Must-Read Books About Extraordinary Teachers and Their Journeys

Helen Keller with Anne Sullivan BookRags

In honor of National Teacher Appreciation Day on May 8, we share inspiring narratives about extraordinary teachers, acknowledging their remarkable experiences as educators and celebrating their tireless dedication to students.

The Miracle Worker

The Miracle Worker

The Miracle Worker, by William Gibson, is based both on Helen Keller’s autobiography and the letters written by Keller’s teacher, Anne Sullivan. An extraordinary educator, Sullivan was able to connect with her young deaf and blind student in incredible ways. Sullivan taught Keller to better communicate despite Keller’s overwhelming disabilities, showing her the meaning of language by signing into her hand. This work took patience and a unique sensibility that others in Keller’s life lacked. The result was an incredible breakthrough that led to an enduring bond between teacher and student. Sullivan and Keller became lifelong companions and friends who would both find much success in literary and academic fields.

Dead Poets Society

Dead Poets Society

Dead Poets Society is a fictional story about a group of high school boys at a wealthy private school and the English teacher, John Keating, who changes their lives. Keating challenges both the school’s conservative curriculum and his students’ expectations by exposing them to classic works of literature, showing them how literature applies to their own lives. He encourages them to be free thinkers and focus on their creative instincts rather than the regimented and traditional methods of studying. Part of their unconventional education involves the discovery of a secret club known as the Dead Poets Society that Keating established when he was a young student at the school. Inspired by their teacher, the boys revive the club’s traditions and meet in a cave, where their journeys of self-discovery lead to unintended consequences.

The Freedom Writers

The Freedom Writers Diary

The Freedom Writers Diary is a non-fiction book about a group of at-risk students who are taught how to journal by a first-year English teacher, Erin Gruwell. Inviting her class to draw inspiration from such books as Anne Frank: The Diary of a Young Girl, Gruwell helps her students write about their own tumultuous lives. The Freedom Writers Diary is told from different perspectives. The students’ entries are anonymous and are often conveyed in dramatic and emotional tones. As the students progress from freshmen to seniors, their writing styles mature and develop, demonstrating the way that their education has prepared them for college acceptance.

Tuesdays with Morrie

Tuesdays with Morrie

Tuesdays with Morrie is a true story about the lasting bond between a student, Mitch Albom, and his revered college professor, Morrie Schwartz. After college, Albom abandons his dream of becoming a professional musician and eventually works as a sports columnist instead. Years later, Schwartz, who is dying, reconnects with his former student who feels like a failure. Reuniting after 16 years, they decide to meet every Tuesday to share life experiences and memories. Over the course of several weeks both men reflect on life’s lessons and the natural occurrence of death as part of life. The professor’s final instruction to his student has a profound effect on both men.

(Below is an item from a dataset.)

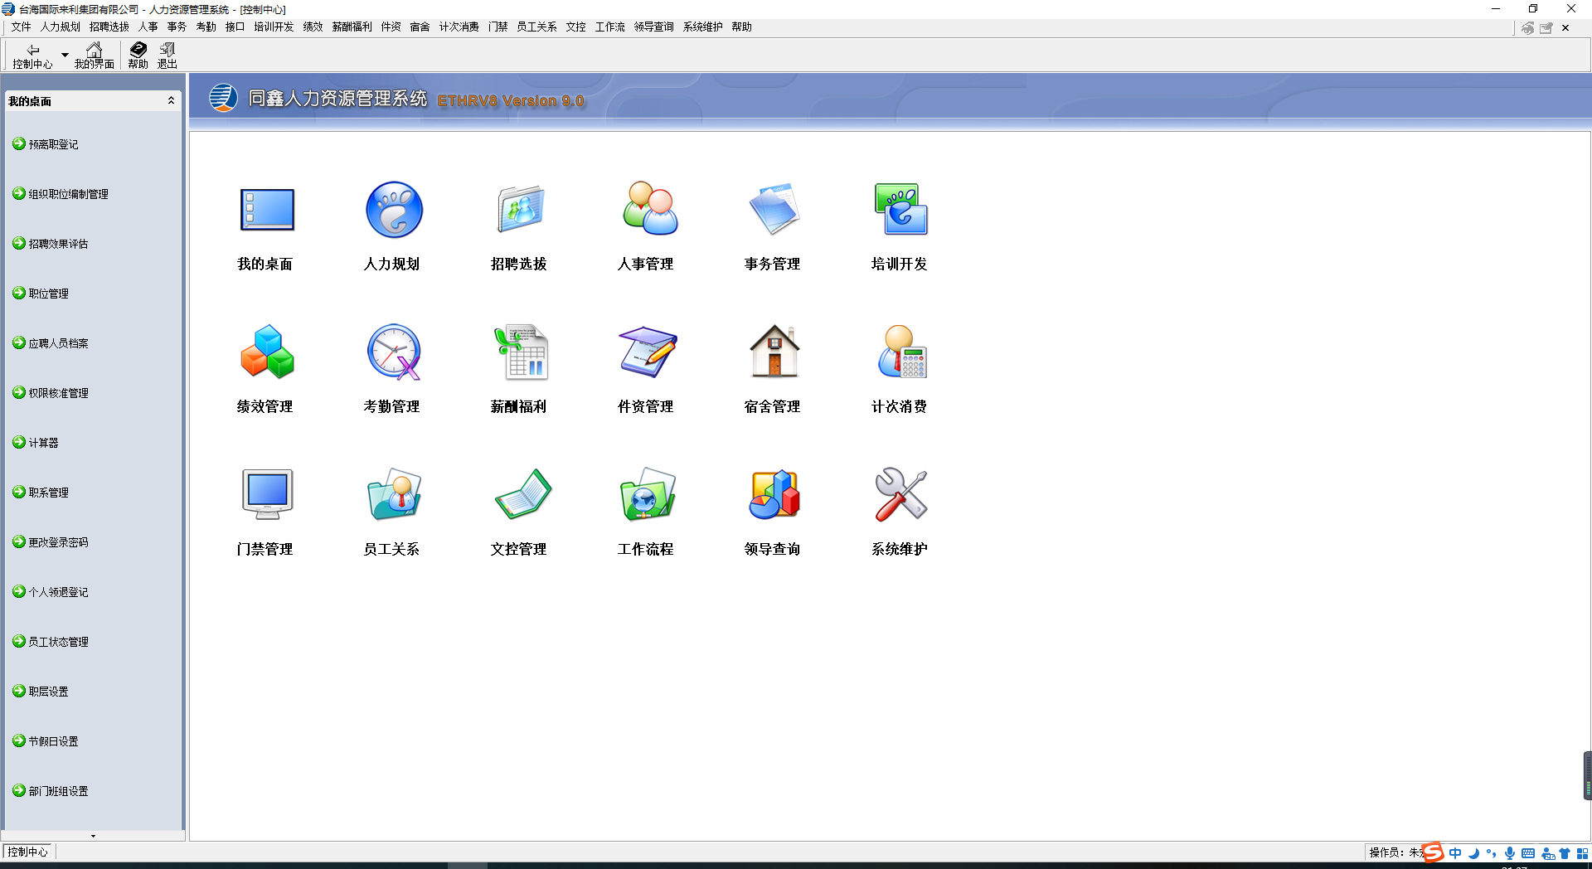Screen dimensions: 1592x869
Task: Open the 系统维护 menu in the menu bar
Action: 702,27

To Teach: The Journey of a Teacher

To Teach

Bill Ayers’s book, To Teach, is a nonfiction book about education reform drawn from the author’s personal experiences. Ayers is known for his prominence as a political leader in Chicago and his support of President Barack Obama’s political career. His groundbreaking arguments about the flaws of the public school system have gained popularity over the years. He insisted that school systems are too bureaucratic and rigid, thus hindering the creativity and personal development of students. Believing that standardized tests risked de-humanizing students, he touted the importance of teachers instructing interactively and holistically, while respecting the individuality of each and every student.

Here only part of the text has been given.